Her return to the music world came at Toronto’s Air Canada Centre in 2000. Taking the stage to a crowd of around 17,000 fans, Googoosh was left shaking and speechless in the initial moments. After decades of silence, she stood on stage framed by columns evoking Persepolis, the ancient Persian ceremonial capital, and sang for thousands of people, many of whom were also in exile.
When asked how she found her voice again after so many years, she told Newsweek: “I don’t know. The stage, the people make me sing.” She added: “When I have my people, the voice, the sound, it comes by itself, it’s not me.”
Singing in her native tongue, a choice she’s kept throughout exile, Googoosh is fueled by her devoted audience.
She has not returned to Iran since 2000. But, earlier this year, she returned to that Toronto stage for a final bow, at Scotiabank Arena, formerly the Air Canada Centre, before formally retiring from the big stage.

In exile, Googoosh has been outspoken about the Islamic Republic, releasing songs like “Behesht,” whose music video shows an openly gay couple, and “Dobareh,” in support of the Women Life Freedom uprising following the death of 22-year-old Mahsa Amini while in Iranian police custody in 2022.

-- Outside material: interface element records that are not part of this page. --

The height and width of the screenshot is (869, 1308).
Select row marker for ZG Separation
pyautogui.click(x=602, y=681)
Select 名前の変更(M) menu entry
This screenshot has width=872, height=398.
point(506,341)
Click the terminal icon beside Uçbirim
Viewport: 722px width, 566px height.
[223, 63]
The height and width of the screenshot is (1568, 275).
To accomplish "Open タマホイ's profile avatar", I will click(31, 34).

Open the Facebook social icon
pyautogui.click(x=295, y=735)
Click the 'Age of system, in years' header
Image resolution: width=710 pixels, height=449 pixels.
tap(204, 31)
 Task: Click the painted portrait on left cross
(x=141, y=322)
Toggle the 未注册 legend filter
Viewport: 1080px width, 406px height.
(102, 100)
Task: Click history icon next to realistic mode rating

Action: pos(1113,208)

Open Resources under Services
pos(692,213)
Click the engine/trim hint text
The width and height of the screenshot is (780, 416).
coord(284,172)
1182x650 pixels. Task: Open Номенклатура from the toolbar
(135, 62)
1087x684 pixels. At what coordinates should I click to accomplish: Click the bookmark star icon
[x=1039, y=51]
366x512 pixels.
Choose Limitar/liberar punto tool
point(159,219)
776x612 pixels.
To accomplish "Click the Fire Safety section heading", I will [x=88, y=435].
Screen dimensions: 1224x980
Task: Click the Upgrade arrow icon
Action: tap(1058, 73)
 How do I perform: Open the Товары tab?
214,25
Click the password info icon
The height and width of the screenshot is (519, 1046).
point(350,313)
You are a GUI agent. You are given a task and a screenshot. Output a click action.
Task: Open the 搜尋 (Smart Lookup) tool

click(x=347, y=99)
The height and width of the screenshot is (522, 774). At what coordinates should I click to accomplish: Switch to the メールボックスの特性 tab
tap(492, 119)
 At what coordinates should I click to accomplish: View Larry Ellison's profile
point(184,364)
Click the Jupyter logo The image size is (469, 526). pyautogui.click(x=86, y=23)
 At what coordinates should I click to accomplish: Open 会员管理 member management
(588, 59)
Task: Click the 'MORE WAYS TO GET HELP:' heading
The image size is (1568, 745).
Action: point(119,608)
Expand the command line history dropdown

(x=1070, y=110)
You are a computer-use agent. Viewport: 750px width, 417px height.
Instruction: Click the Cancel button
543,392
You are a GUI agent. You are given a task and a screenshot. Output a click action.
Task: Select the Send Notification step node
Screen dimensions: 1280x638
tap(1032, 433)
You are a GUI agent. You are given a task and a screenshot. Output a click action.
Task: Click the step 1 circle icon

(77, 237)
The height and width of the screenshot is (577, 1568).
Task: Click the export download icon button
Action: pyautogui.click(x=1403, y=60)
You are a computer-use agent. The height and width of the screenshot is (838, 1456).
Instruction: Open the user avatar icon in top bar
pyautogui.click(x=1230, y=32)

Recent crackdowns on women, artists and dissenters are a life Googoosh knows well, and one she hopes this generation can break free from.
“I am proud of them,” she said about Iranians who have taken to the streets to protest the government. “They are fighting for their freedom, what they want to do, how they want to live, they are fighting for that, and I am proud of them,” she added.
“I am hopeful for my people, especially women, that very soon, one day, they will have everything they want,” she says.